The position of commander in chief makes the president the highest military authority in the executive branch, with control of the entire military establishment.
The presidential power to grant reprieves, pardons, and amnesties allows the president to choose freedom or confinement, and even life or death, for all individuals who have violated, or are suspected of having violated, federal laws, including people who directly threaten the security of the United States.
The power to receive representatives of foreign countries allows the president almost unconditional authority to determine whether a new ruling group can indeed commit its country to treaties and other agreements.
The president’s role as head of government rests on a constitutional foundation consisting of three principal sources: executive power, domestic military authority, and legislative power.
The Constitution delegates to the president, as commander in chief, the obligation to protect every state against invasion and domestic violence.
The president’s legislative power consists of the obligation to make recommendations for consideration by Congress and the ability to veto legislation. Congress counts on the president to set the agenda of public policy.
The executive order is a rule or regulation issued by the president that has the effect and formal status of legislation. The executive order is a normal tool of management, and also a recognized presidential power.
Many of the powers exercised by the president and the executive branch are not found in the Constitution but are the products of congressional statutes and resolutions. Congress must turn to the hundreds of departments and agencies in the executive branch or, when necessary, create new agencies to implement its goals.
The vice president exists for two purposes only: to succeed the president in case of death, resignation, or incapacitation; and to preside over the Senate, casting a tie-breaking vote when necessary.
The main value of the vice presidency as a political resource for the president is electoral. Recent presidents have given their vice presidents more responsibility.
First ladies greet foreign dignitaries, visit other countries, and attend important national ceremonies. First spouses have begun to exert more influence over policy.
Institutional Resources of Presidential Power Are Numerous
Presidents have at their disposal a variety of institutional resources—such as the power to fill high-level political positions—that directly affect a president’s ability to govern.
Presidents increasingly have preferred the White House staff to the Cabinet as a tool for managing the gigantic executive branch.
The White House staff, which is composed primarily of analysts and advisers, has grown from an informal group of fewer than a dozen people to a new presidential bureaucracy.
The Executive Office of the President, often called the institutional presidency, is larger than the White House staff and comprises the president’s permanent management agencies.
Party, Popular Mobilization, and Administration Make Presidents Stronger
Presidents can expand their power in three ways: party, popular mobilization, and administration.
Presidents may construct or strengthen national partisan institutions with which to exert influence in the legislative process and through which to implement their programs.
Presidents may use popular appeals to create a mass base of support that will allow them to subordinate their political foes.

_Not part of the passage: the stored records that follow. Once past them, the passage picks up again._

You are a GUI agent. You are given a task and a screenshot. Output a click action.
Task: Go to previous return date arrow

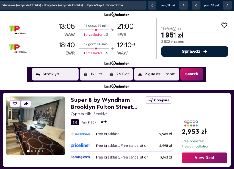[x=196, y=5]
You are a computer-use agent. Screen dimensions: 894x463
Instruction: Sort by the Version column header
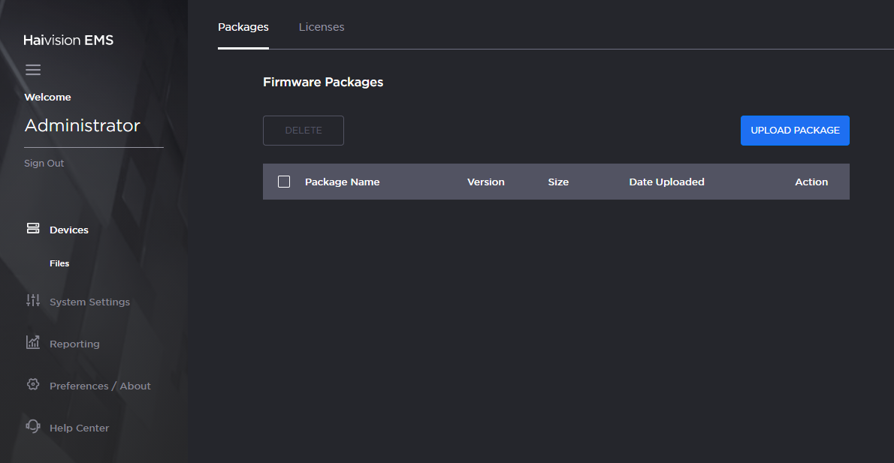click(485, 181)
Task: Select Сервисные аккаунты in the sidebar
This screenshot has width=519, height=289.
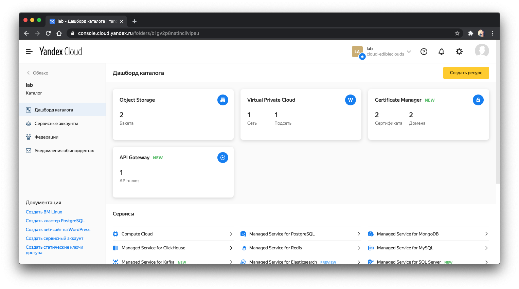Action: (56, 124)
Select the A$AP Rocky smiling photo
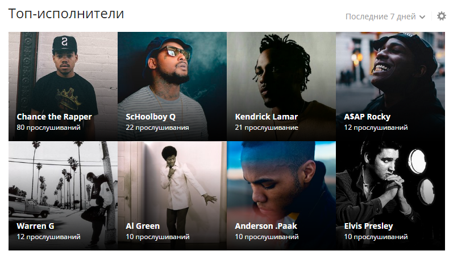The image size is (449, 259). click(x=390, y=87)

This tactic is called “going public.”
Presidents may seek to bolster their control of established executive agencies or to create new administrative institutions and procedures that will reduce their dependence on Congress and give them a more independent governing and policy-making capability.
Presidents often use their electoral victories to increase their power by claiming the election was a mandate for a certain course of action.
Although its traditional influence is on the decline, the president’s party is still significant as a means of achieving legislative success.
Interest groups and coalitions supportive of the president’s agenda are also a dependable resource for presidential government.
Over the past half-century, the American executive branch has harnessed mass popularity successfully as a political resource.